### PROVIDED TEXT
--------------------

1. Sybase microbenchmark on Linux and NT shows Linux 2x faster
I hope that this isn't taken as a troll, or flame bait. We all know
that microbenchmarks have very little validity. I recently ran some
microbenchmarks, and got a very interesting result, that I'd thought
I would share.
Retrieve 1000 fairly wide rows from the Sybase, and store them in
memory on a PC client. The database data cache is "warmed up", so
there is no server I/O, and the client-side run times are relatively
repeatable (within 3 percent). I can't release the benchmark into the
public domain, but it would be trivial to duplicate it.
The program is written with ctlib, and runs basically unmodified on
Windows NT and Linux. The only modification is the syntax for the
embedded assembler on both, which is used to get the value of the
Pentium time stamp counter.

--------------------

### SET TASK A
In the Sybase benchmark post, why are the client-side run times relatively repeatable?

Dataset entries

--------------------

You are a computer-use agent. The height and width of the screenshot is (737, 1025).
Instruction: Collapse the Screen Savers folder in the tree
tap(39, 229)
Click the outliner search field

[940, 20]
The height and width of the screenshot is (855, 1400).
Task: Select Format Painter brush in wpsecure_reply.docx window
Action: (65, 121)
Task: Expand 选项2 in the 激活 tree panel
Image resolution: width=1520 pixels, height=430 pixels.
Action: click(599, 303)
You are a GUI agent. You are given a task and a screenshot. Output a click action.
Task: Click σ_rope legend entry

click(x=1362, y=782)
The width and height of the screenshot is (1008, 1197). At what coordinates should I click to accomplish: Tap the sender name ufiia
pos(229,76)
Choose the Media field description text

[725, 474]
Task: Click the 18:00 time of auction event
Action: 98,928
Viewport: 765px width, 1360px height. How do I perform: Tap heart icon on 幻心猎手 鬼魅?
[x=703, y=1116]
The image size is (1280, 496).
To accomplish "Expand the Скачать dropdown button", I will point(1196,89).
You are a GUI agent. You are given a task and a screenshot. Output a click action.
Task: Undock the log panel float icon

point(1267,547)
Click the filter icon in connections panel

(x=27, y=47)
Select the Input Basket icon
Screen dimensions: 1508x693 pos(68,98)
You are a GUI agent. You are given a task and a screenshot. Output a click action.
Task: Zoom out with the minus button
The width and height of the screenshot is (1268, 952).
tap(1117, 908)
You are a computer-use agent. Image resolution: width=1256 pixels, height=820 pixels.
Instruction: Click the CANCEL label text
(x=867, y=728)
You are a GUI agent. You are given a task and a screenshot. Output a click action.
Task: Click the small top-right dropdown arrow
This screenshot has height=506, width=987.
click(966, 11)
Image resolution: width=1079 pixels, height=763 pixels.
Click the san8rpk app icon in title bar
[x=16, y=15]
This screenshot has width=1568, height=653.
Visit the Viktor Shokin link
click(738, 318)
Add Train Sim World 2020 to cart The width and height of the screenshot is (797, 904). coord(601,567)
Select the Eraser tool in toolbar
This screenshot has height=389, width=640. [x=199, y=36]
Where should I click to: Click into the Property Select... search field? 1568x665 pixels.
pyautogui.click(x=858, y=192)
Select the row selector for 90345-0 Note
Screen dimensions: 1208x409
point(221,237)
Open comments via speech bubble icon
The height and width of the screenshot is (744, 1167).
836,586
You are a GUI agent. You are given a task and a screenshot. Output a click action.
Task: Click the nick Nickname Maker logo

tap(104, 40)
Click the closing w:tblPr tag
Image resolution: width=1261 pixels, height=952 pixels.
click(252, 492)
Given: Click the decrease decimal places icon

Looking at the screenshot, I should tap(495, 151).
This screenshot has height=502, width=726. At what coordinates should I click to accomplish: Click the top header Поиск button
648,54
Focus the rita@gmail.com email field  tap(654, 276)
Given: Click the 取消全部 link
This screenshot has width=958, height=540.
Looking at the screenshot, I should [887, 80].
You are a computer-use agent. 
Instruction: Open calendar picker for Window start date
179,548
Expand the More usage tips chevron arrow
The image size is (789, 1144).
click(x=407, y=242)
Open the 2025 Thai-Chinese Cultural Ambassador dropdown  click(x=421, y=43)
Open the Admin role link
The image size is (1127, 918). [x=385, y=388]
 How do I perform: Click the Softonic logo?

--------------------

### SET TASK B
Swap "Instruction" for "Command" in the listing, from its first line through the line with "click(x=1362, y=782)", and give back only those lines with nothing else changed.

### COMPLETE ANSWER A
The database data cache is "warmed up," so there is no server I/O. As a result, the client-side run times repeat to within 3 percent.

### COMPLETE ANSWER B
You are a computer-use agent. The height and width of the screenshot is (737, 1025).
Command: Collapse the Screen Savers folder in the tree
tap(39, 229)
Click the outliner search field

[940, 20]
The height and width of the screenshot is (855, 1400).
Task: Select Format Painter brush in wpsecure_reply.docx window
Action: (65, 121)
Task: Expand 选项2 in the 激活 tree panel
Image resolution: width=1520 pixels, height=430 pixels.
Action: click(599, 303)
You are a GUI agent. You are given a task and a screenshot. Output a click action.
Task: Click σ_rope legend entry

click(x=1362, y=782)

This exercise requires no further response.